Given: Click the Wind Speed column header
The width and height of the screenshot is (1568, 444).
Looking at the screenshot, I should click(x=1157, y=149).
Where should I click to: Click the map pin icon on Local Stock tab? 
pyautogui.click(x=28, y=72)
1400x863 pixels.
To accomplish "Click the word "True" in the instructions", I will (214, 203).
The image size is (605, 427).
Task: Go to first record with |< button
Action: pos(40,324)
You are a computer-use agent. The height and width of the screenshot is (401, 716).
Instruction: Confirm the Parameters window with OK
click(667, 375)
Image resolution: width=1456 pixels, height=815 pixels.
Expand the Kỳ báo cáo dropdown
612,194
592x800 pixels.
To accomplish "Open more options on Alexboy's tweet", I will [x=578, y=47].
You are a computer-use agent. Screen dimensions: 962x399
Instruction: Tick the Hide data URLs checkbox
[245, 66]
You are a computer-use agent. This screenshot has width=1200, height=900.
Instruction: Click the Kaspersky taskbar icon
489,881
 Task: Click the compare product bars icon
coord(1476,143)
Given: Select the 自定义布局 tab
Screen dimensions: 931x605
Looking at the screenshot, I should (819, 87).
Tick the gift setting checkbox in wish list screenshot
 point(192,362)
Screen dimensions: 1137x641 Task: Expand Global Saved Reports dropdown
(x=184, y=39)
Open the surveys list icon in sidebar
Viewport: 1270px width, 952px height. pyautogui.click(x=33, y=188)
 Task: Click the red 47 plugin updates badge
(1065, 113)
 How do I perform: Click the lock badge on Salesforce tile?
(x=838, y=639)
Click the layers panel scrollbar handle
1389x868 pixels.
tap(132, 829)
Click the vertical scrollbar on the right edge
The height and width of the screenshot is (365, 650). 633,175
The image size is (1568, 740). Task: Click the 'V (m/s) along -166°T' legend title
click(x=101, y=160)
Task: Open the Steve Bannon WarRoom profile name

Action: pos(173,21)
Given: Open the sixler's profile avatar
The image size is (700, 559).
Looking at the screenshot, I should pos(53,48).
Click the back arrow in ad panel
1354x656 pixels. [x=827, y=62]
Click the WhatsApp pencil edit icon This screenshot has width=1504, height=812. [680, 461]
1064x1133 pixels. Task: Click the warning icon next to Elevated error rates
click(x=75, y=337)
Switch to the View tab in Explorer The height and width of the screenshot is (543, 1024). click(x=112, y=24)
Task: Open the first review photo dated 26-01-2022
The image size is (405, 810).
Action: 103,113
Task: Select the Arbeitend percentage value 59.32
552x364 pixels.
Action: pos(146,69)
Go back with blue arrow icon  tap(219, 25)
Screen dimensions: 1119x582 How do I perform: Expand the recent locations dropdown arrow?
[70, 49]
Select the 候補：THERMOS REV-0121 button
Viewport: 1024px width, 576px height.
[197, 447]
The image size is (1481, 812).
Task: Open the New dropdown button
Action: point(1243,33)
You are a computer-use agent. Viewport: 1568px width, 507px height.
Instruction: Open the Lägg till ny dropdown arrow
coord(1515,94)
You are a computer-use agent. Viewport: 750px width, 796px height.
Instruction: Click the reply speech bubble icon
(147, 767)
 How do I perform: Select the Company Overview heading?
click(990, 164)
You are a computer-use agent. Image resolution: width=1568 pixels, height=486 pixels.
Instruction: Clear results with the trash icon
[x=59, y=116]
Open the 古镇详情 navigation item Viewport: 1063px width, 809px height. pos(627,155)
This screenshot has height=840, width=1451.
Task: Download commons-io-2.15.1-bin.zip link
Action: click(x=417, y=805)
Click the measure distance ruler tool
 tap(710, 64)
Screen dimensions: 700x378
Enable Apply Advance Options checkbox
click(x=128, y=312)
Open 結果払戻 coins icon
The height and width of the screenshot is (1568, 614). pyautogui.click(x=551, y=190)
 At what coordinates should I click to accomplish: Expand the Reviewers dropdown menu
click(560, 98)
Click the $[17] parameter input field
◆ ◆ ◆ ◆ ◆
What you give back must match the material exactly, beginning with its first line and ending with the line holding "Click the WhatsApp".

- _Output of the exercise_
Given: Click the Wind Speed column header
The width and height of the screenshot is (1568, 444).
Looking at the screenshot, I should click(x=1157, y=149).
Where should I click to: Click the map pin icon on Local Stock tab? 
pyautogui.click(x=28, y=72)
1400x863 pixels.
To accomplish "Click the word "True" in the instructions", I will (214, 203).
The image size is (605, 427).
Task: Go to first record with |< button
Action: pos(40,324)
You are a computer-use agent. The height and width of the screenshot is (401, 716).
Instruction: Confirm the Parameters window with OK
click(667, 375)
Image resolution: width=1456 pixels, height=815 pixels.
Expand the Kỳ báo cáo dropdown
612,194
592x800 pixels.
To accomplish "Open more options on Alexboy's tweet", I will [x=578, y=47].
You are a computer-use agent. Screen dimensions: 962x399
Instruction: Tick the Hide data URLs checkbox
[245, 66]
You are a computer-use agent. This screenshot has width=1200, height=900.
Instruction: Click the Kaspersky taskbar icon
489,881
 Task: Click the compare product bars icon
coord(1476,143)
Given: Select the 自定义布局 tab
Screen dimensions: 931x605
Looking at the screenshot, I should (819, 87).
Tick the gift setting checkbox in wish list screenshot
 point(192,362)
Screen dimensions: 1137x641 Task: Expand Global Saved Reports dropdown
(x=184, y=39)
Open the surveys list icon in sidebar
Viewport: 1270px width, 952px height. pyautogui.click(x=33, y=188)
 Task: Click the red 47 plugin updates badge
(1065, 113)
 How do I perform: Click the lock badge on Salesforce tile?
(x=838, y=639)
Click the layers panel scrollbar handle
1389x868 pixels.
tap(132, 829)
Click the vertical scrollbar on the right edge
The height and width of the screenshot is (365, 650). 633,175
The image size is (1568, 740). Task: Click the 'V (m/s) along -166°T' legend title
click(x=101, y=160)
Task: Open the Steve Bannon WarRoom profile name

Action: pos(173,21)
Given: Open the sixler's profile avatar
The image size is (700, 559).
Looking at the screenshot, I should pos(53,48).
Click the back arrow in ad panel
1354x656 pixels. [x=827, y=62]
Click the WhatsApp pencil edit icon This screenshot has width=1504, height=812. [680, 461]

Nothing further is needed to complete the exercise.